Tasks to complete:
a - Reproduce verbatim the part of the text on the museum's color exhibit starting with "Red, green, yellow" and going on through "escape their predators.".
b - Resume the text on the museum's color exhibit, picking up after its final sentence.

It sure is — and you can learn more about it at the American Museum of Natural History, where “The Nature of Color” exhibit opens on Monday. It’s a mix of physics and fun, with family-friendly quizzes, live critters, giant models and lots of hands-on displays. (BYOHS: Bring your own hand sanitizer.) If there are any little ones in your life who want to know why glaciers look blue or how a soap bubble can contain a rainbow, this is the show for them.

“Color is all about light, and how it’s perceived by us,” says museum curator Rob DeSalle. As he speaks, a yellow light comes on in the exhibition’s entrance, turning walls, ceiling and floor a dreary shade of gray.

“Looking at people in this light is really cool,” DeSalle says as a man enters, his face drained of color. “See how he looks jaundiced?” The light changes to white, the patterns in the room burst into color, and the man no longer looks like he needs dialysis.

Red, green, yellow and blue galleries explore the physical, biological, emotional and cultural aspects of color. The liveliest is the green room, which is devoted to nature and camouflage. Along with a much-magnified model of a house mouse and an orchid mantis — an insect that mimics a flower to fool its prey — is a glass case full of live, brilliantly colored poison dart frogs. “If you lick the back of one of these,” DeSalle notes, “you’ll get high.”

More benign, but much harder to see, are the leaf-tailed geckos from Madagascar. Still as statues, they blend in with the tree bark in their case, just as they do in the forest to escape their predators.

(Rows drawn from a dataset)

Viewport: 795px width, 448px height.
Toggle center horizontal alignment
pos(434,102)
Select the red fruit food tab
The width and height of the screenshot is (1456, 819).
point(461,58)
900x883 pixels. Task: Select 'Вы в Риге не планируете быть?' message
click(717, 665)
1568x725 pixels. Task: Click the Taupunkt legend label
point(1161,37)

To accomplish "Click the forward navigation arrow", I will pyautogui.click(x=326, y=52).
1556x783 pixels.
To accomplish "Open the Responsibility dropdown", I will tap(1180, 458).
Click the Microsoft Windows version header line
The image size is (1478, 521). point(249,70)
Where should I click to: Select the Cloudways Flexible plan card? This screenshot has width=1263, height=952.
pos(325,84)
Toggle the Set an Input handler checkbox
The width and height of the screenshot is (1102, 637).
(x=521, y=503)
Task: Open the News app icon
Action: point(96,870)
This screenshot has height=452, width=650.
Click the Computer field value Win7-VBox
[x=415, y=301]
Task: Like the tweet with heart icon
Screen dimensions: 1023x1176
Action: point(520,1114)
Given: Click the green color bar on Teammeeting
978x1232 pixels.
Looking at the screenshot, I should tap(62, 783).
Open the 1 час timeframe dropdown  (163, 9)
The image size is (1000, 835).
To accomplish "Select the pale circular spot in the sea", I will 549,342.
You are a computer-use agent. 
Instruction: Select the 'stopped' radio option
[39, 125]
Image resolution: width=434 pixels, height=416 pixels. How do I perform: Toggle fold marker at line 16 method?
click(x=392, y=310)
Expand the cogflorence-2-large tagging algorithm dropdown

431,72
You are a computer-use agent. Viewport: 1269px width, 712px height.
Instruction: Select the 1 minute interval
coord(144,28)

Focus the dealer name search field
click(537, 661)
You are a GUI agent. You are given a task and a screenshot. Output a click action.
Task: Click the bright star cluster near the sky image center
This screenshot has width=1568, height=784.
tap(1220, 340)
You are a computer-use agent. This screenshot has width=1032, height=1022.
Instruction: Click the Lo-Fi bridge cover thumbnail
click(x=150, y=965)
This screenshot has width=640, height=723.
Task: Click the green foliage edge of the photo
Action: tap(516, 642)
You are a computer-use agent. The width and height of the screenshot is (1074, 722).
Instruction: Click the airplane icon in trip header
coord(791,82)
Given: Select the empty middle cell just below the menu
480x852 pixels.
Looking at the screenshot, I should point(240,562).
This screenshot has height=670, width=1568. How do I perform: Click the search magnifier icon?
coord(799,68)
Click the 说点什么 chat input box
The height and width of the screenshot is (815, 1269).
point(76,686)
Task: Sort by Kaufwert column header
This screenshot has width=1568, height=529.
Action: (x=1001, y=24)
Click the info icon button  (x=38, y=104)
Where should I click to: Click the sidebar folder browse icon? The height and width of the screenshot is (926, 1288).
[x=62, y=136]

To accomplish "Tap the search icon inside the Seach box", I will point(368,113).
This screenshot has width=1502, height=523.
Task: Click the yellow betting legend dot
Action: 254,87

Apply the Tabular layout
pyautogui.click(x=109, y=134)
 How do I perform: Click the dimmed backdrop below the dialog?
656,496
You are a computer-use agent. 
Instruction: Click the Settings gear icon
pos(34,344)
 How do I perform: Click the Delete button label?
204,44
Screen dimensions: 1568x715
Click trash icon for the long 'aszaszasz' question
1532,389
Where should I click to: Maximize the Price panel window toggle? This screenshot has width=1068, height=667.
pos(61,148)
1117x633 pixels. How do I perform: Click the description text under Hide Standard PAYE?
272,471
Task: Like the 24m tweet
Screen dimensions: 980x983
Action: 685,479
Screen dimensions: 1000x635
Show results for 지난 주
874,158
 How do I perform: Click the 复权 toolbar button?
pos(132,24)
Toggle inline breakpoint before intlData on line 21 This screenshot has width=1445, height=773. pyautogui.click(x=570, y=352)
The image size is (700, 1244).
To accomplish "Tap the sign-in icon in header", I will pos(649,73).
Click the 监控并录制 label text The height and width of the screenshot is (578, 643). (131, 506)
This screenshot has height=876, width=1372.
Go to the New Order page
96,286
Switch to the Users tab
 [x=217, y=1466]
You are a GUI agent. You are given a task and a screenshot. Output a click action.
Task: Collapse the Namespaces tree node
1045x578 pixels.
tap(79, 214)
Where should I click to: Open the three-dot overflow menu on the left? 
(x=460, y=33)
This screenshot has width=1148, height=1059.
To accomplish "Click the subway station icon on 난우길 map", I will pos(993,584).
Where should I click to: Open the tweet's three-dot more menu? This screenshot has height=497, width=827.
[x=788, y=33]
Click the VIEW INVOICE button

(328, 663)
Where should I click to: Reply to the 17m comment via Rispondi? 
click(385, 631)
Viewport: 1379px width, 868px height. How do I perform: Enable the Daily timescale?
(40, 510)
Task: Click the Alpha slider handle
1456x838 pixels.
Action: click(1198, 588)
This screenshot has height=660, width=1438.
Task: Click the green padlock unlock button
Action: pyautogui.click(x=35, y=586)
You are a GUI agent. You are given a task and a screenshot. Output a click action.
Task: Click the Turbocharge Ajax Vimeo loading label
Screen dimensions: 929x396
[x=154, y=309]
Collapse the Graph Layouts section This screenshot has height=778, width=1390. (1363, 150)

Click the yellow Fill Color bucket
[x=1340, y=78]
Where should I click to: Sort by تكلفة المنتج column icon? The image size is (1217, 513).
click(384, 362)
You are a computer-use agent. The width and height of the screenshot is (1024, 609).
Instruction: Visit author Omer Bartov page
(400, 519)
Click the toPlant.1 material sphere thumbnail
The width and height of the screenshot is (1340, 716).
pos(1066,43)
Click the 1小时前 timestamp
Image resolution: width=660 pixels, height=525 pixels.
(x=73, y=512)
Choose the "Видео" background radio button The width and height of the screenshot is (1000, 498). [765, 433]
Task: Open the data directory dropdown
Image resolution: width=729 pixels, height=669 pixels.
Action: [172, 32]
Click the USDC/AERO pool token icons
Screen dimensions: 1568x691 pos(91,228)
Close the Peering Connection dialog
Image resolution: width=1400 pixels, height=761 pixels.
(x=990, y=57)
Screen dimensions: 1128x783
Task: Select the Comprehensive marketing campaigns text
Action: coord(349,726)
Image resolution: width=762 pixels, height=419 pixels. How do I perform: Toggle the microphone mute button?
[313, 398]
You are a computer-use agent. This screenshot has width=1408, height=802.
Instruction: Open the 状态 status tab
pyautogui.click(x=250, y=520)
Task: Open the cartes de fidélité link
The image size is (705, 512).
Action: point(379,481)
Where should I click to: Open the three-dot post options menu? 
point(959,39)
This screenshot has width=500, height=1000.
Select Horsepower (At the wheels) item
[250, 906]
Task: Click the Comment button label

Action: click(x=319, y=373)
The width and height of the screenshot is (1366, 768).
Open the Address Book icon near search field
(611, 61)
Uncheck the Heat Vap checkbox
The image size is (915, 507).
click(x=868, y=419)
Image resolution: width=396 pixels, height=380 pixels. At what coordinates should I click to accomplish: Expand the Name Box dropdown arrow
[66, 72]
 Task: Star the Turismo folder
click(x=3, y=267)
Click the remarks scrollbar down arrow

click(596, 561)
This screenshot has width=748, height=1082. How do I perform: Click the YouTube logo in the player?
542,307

Responses in order:
a -
Red, green, yellow and blue galleries explore the physical, biological, emotional and cultural aspects of color. The liveliest is the green room, which is devoted to nature and camouflage. Along with a much-magnified model of a house mouse and an orchid mantis — an insect that mimics a flower to fool its prey — is a glass case full of live, brilliantly colored poison dart frogs. “If you lick the back of one of these,” DeSalle notes, “you’ll get high.”

More benign, but much harder to see, are the leaf-tailed geckos from Madagascar. Still as statues, they blend in with the tree bark in their case, just as they do in the forest to escape their predators.

b -
Interactive stations let you produce colors of your own, whether you’re waving paddles that change from red to blue and violet, or re-creating Isaac Newton’s experiment with prisms. An animated blob moderates a quiz in which three people at a time can bang their buzzers to answer such questions as: “What do they call a little white lie in Turkey?” (Spoiler alert: Pink!)

But the show’s crowning glory is the final gallery, covered in more than 100 portraits by Brazilian photographer Angélica Dass of people from all around the world, their skin tones matched with the Pantone palette.

“I’ve written three books on race and skin color,” DeSalle tells The Post, “and when I saw this, I was blown away. Forget the books. Just see this.”

“The Nature of Color” opens Monday at the American Museum of Natural History, Central Park West at 79th Street. The special exhibition, including general museum admission, is $28 for adults, $16.50 for kids ages 2-12; AMNH.org.